### 課題 1
本文で日本三名園として挙げられている庭園をすべて、所在する市とともに列挙せよ。
### 課題 2
本文に基づき、次の問いに答えよ。
(a) 瀬戸内国際芸術祭の春会期はいつからいつまでか。
(b) 栗林公園の総面積はどれだけか。
(c) 栗林公園の園内に松は何本あるか。
### 課題 3
本文の「瀬戸内海の穏やかな気候に恵ま」から「わたり手入れされ続けてきた。」までを、両端の語句も含めて一字一句変えずに返してください。

高松市「庭園」「建築」「アート」「絶景」 瀬戸内の美に圧倒される旅

公開日: 更新日:

一歩一景の名園

 瀬戸内海の穏やかな気候に恵まれた高松市の魅力は、うどんだけではない。美しい自然やアートにも心を奪われる。ゴールデンウイークは3年に1度の「瀬戸内国際芸術祭」も開催中(春会期は4月18日〜5月25日)。見どころはいっぱいだ。

  ◇  ◇  ◇

 日本三名園といえば金沢市の「兼六園」、岡山市の「後楽園」、水戸市の「偕楽園」。いずれも江戸時代に整備された回遊式の大名庭園だ。その三名園に劣らない造形美を備えるのが「栗林公園」である。「ミシュラン・グリーンガイド・ジャポン」で、「わざわざ旅行する価値がある」として3つ星を獲得した名園だ。

 借景のような効果をもたらす紫雲山も庭園の一部で、総面積は23万坪と国の特別名勝に指定されている文化財庭園としては最も広い。園内には6つの池と13の築山、1400本の松があり、ぐるりと回るのだけで1時間半以上かかる。

「“一歩一景”と言われ、歩くごとに景色が変わるのも魅力です」(ボランティアガイドの明石豊重さん)

 松を生垣のように配した箱松は他の庭園では見られないもので、300年以上にわたり手入れされ続けてきた。

### データ抜粋

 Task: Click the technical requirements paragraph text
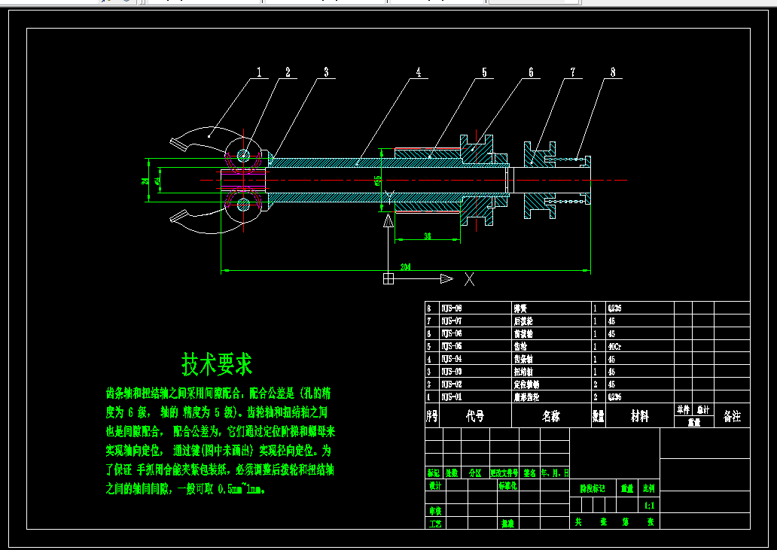point(220,441)
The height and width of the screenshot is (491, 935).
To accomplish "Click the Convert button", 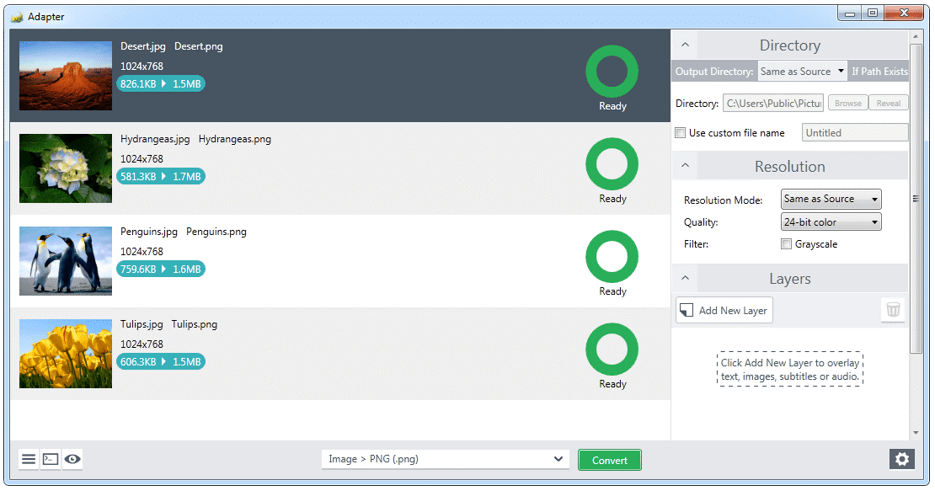I will [x=609, y=460].
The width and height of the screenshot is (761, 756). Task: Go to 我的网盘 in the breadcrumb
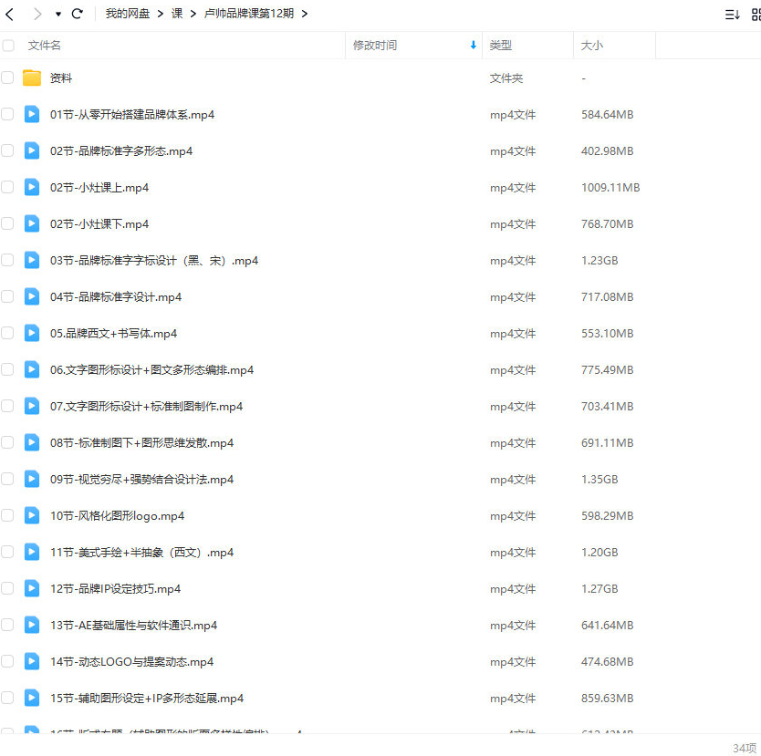coord(126,14)
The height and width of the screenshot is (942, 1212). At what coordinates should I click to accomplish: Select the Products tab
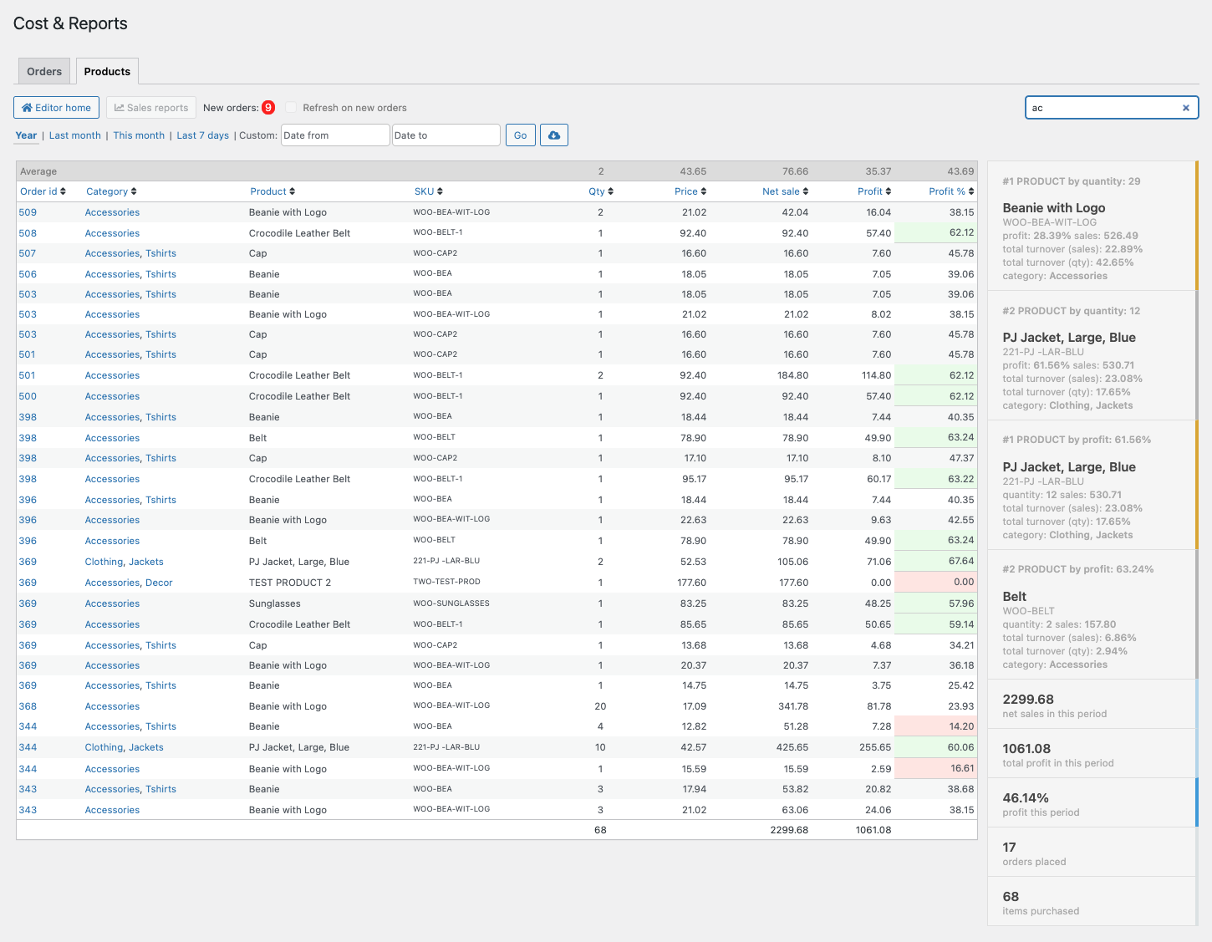107,72
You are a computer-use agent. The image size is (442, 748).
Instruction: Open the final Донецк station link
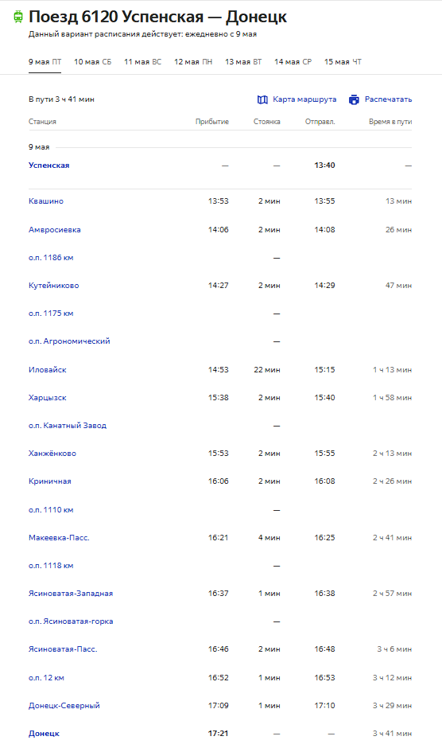[44, 733]
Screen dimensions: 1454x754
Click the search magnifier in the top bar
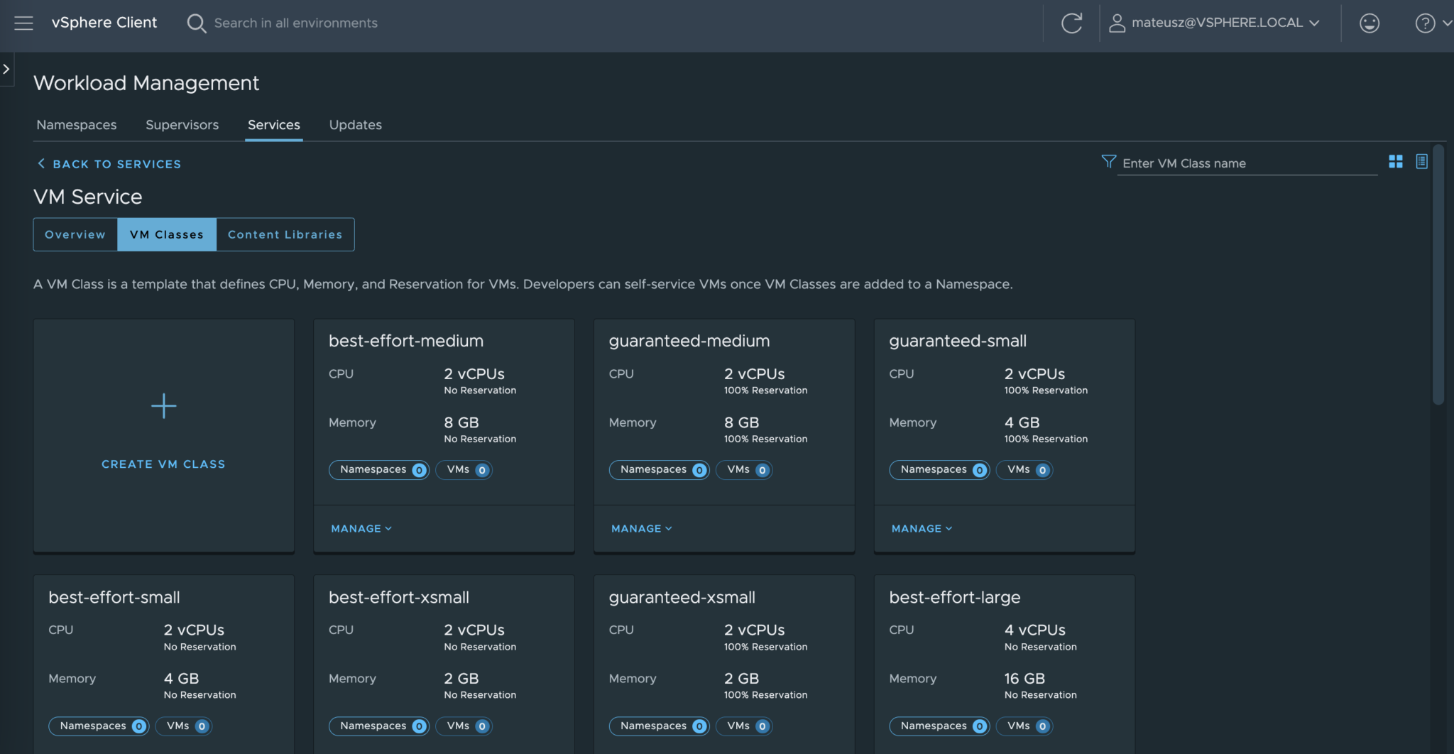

### 正解 1
兼六園(金沢市)
後楽園(岡山市)
偕楽園(水戸市)

### 正解 2
(a) 4月18日から5月25日まで
(b) 23万坪
(c) 1400本

### 正解 3
瀬戸内海の穏やかな気候に恵まれた高松市の魅力は、うどんだけではない。美しい自然やアートにも心を奪われる。ゴールデンウイークは3年に1度の「瀬戸内国際芸術祭」も開催中(春会期は4月18日〜5月25日)。見どころはいっぱいだ。

  ◇  ◇  ◇

 日本三名園といえば金沢市の「兼六園」、岡山市の「後楽園」、水戸市の「偕楽園」。いずれも江戸時代に整備された回遊式の大名庭園だ。その三名園に劣らない造形美を備えるのが「栗林公園」である。「ミシュラン・グリーンガイド・ジャポン」で、「わざわざ旅行する価値がある」として3つ星を獲得した名園だ。

 借景のような効果をもたらす紫雲山も庭園の一部で、総面積は23万坪と国の特別名勝に指定されている文化財庭園としては最も広い。園内には6つの池と13の築山、1400本の松があり、ぐるりと回るのだけで1時間半以上かかる。

「“一歩一景”と言われ、歩くごとに景色が変わるのも魅力です」(ボランティアガイドの明石豊重さん)

 松を生垣のように配した箱松は他の庭園では見られないもので、300年以上にわたり手入れされ続けてきた。